**** EXTRACTED TEXT

Reading Bangkok Wakes to Rain (in Bangkok)
There is no better place than Krungthep to read this novel about Krungthep.
I discovered Bangkok Wakes to Rain by Pitchaya Sudbanthad while doing one of my favourite activities in Bangkok – browsing the ‘Thailand and Southeast Asia’ section at Asia Books in the unassuming Silom Complex mall. Who knew Bangkok’s proper name is Krungthep? Or rather, it begins with the word ‘Krungthep’ and is followed by a long list of others. When spoken in full in one breath, the name sounds like a spell.
Perhaps every person who comes to Bangkok falls under its spell – the Krungthep natives, expatriates, and tourists alike. In this sweeping novel, a number of characters living in Bangkok at different times: an American missionary in a 19th century Krungthep witnesses diseases devastate the city and his mission disintegrate; a woman survives the violence against the 1973 student protests but lives with its trauma for rest of her life; a man spends most of his life abroad, nostalgic for his childhood city, but can never return; a wealthy society woman gives up her family house for it to be rebuilt into a modern condo; after rock ‘n’ roll has put him out of work in New York, a black American jazz musician heads east for new opportunities and becomes a permanent exile; a man with many prospects who ends up living a sad, spent, lonely life; in the near-future, after a deluge, Bangkok is a drowned city and survivors live in ‘new Krungthep’, raised above where the BTS Skytrains used to be; and after her body dies, a woman’s memories live on in a virtual space with the past of Krungthep.

********
**** SUPPLIED INFORMATION

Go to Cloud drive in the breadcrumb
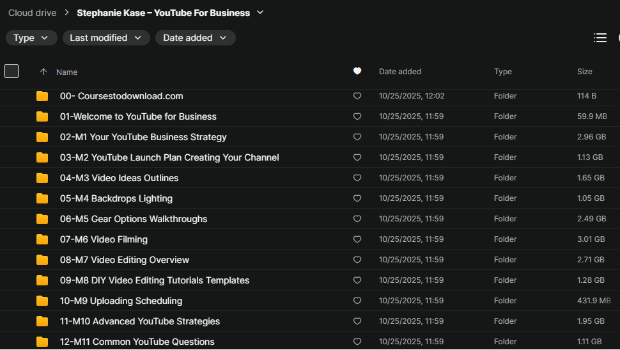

********

Reproduce the passage of the text on reading Bangkok Wakes to Rain from "I discovered Bangkok" to "like a spell.", keeping every word and punctuation mark unchanged.

SOLUTION TO THIS TASK:
I discovered Bangkok Wakes to Rain by Pitchaya Sudbanthad while doing one of my favourite activities in Bangkok – browsing the ‘Thailand and Southeast Asia’ section at Asia Books in the unassuming Silom Complex mall. Who knew Bangkok’s proper name is Krungthep? Or rather, it begins with the word ‘Krungthep’ and is followed by a long list of others. When spoken in full in one breath, the name sounds like a spell.